The new drug approval process involves a systematic series of
investigations. Once a lead compound is judged ready to be studied
in humans, a Notice of Claimed Investigational Exemption for a New
Drug (IND) must be filed and approval of the proposed clinical studies
obtained from the FDA (Figure 1–1).
In phase 1, the effects of the drug, as a function of dosage,
are established in a small number (25 to 50) of healthy volunteers.
If the drug is expected to have significant toxicity, as is often
the case in cancer and AIDS therapy, volunteer patients with the
disease are used in phase 1 rather than normal volunteers. Phase
1 trials are done to determine whether humans and animals show significantly
different responses to the drug, and to establish the probable limits
of the safe clinical dosage range. Pharmacokinetic parameters (Chapter 3) are often established in phase 1.
In phase 2, the drug is administered for the first time in patients
with the target disease to determine its efficacy. A small number
of patients (100 to 200) are studied in great detail. The clinical benefits
of the drug and a broader range of toxicities can be determined
in this phase.
In phase 3, the drug is evaluated in much larger numbers of patients
to establish safety and efficacy under conditions of proposed use.
Phase 3 studies can be difficult to design and execute, and are
usually expensive because of the large numbers of patients involved
and the mass of data that must be collected and analyzed.
Often 4 to 6 years of clinical testing are required to accumulate
all the data. Chronic safety testing in animals is usually done
concurrently with clinical trials. In each of the three formal phases
of clinical trials, volunteers or patients must be informed of the
investigational status of the drug as well as possible risks, and
must be allowed to decline or to consent to participate and receive
the drug. If the clinical and animal investigative results meet
expectations, an application is made for permission to market the
new drug.

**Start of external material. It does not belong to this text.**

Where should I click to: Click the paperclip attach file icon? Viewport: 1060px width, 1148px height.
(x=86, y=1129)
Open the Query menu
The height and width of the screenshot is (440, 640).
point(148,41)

The process of applying for marketing approval requires
submission of a New Drug Application (NDA) to the FDA (Figure 1–1).
The FDA review of this material and a decision on approval can take
3 years or longer. If the FDA approves the NDA, the drug manufacturer
in conjunction with the FDA develops a “label” for
the drug. This label describes the medical condition treated by
the drug, adverse effects of the drug and dosages for the drug.
After the drug is approved and marketed, the drug may be prescribed
for other medical conditions not listed on the label. Such usage
is the drug’s “off-label” use.
In cases where an urgent need is perceived, the process of preclinical
and clinical testing and FDA review may be greatly accelerated.
For serious diseases, the FDA can permit extensive but controlled
marketing of a new drug before phase 3 studies are completed.
Once marketing of a drug has commenced, phase 4 begins. This
constitutes monitoring the safety of the new drug under actual conditions
of use in large numbers of patients. Phase 4 has no fixed duration.
The time from the filing of a patent application to approval
for marketing of a new drug can be 5 years or considerably longer.
Since the lifetime of a patent is 20 years in the United States,
the owner of the patent, usually a pharmaceutical company, has exclusive
rights for marketing the product for only a limited time after approval
of the NDA. Because the FDA review process can be lengthy, the time
consumed by the review process is sometimes added to the patent
life. However, the extension (up to 5 years) cannot increase the
total life of the patent to more than 14 years after NDA approval.
After expiration of the patent, any company may produce and market
the drug as a generic drug, without
paying license fees to the original patent owner. The FDA drug approval
process is one of the rate-limiting factors in the time it takes
for a drug to be marketed and reach patients.